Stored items
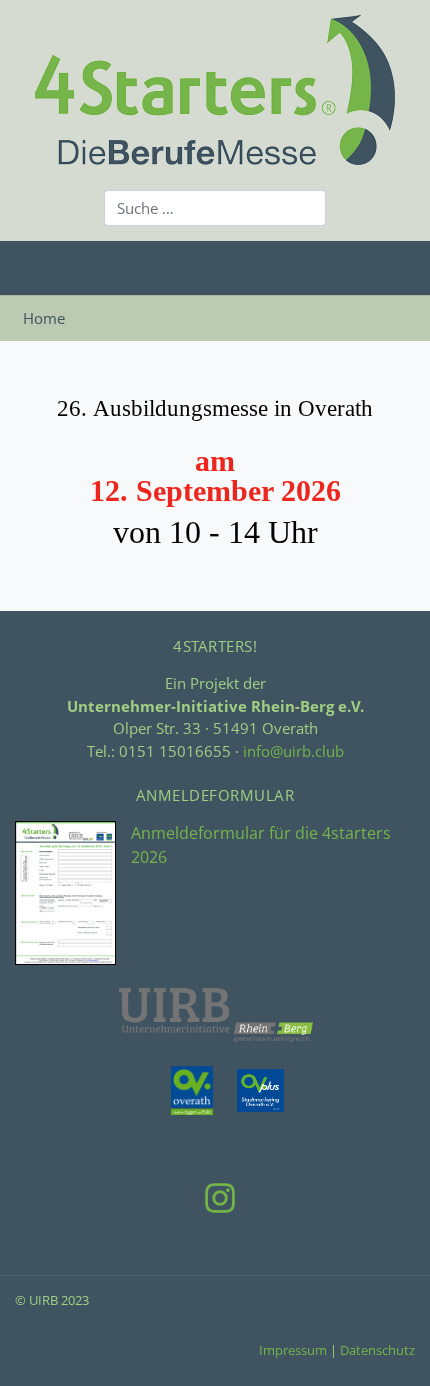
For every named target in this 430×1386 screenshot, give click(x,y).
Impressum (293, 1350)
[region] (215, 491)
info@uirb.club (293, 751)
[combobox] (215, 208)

--

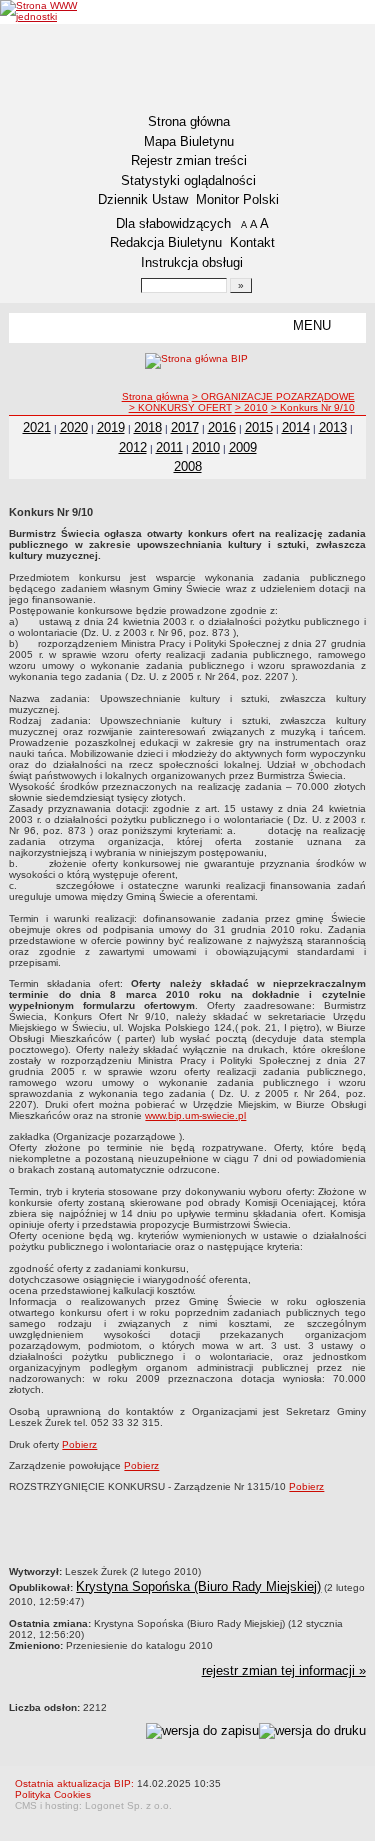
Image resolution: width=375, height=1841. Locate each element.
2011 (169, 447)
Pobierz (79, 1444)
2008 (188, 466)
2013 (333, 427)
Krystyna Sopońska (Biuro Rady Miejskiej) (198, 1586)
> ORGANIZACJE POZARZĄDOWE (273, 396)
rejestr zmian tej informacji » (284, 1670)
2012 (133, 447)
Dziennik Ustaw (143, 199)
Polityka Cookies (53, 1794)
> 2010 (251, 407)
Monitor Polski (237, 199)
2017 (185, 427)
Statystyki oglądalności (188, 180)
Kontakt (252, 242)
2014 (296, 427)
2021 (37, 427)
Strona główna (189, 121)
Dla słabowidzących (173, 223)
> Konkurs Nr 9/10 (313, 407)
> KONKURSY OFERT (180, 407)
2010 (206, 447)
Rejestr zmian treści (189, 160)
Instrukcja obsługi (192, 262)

• [Exercise requirements]
Working from the data above, extract solely the lines from the one containing "2012 (133, 447)" through the one containing "Instrukcja obsługi (192, 262)", exactly as they appear, both included.

• [Response area]
2012 (133, 447)
Dziennik Ustaw (143, 199)
Polityka Cookies (53, 1794)
> 2010 (251, 407)
Monitor Polski (237, 199)
2017 (185, 427)
Statystyki oglądalności (188, 180)
Kontakt (252, 242)
2014 (296, 427)
2021 (37, 427)
Strona główna (189, 121)
Dla słabowidzących (173, 223)
> Konkurs Nr 9/10 (313, 407)
> KONKURSY OFERT (180, 407)
2010 (206, 447)
Rejestr zmian treści (189, 160)
Instrukcja obsługi (192, 262)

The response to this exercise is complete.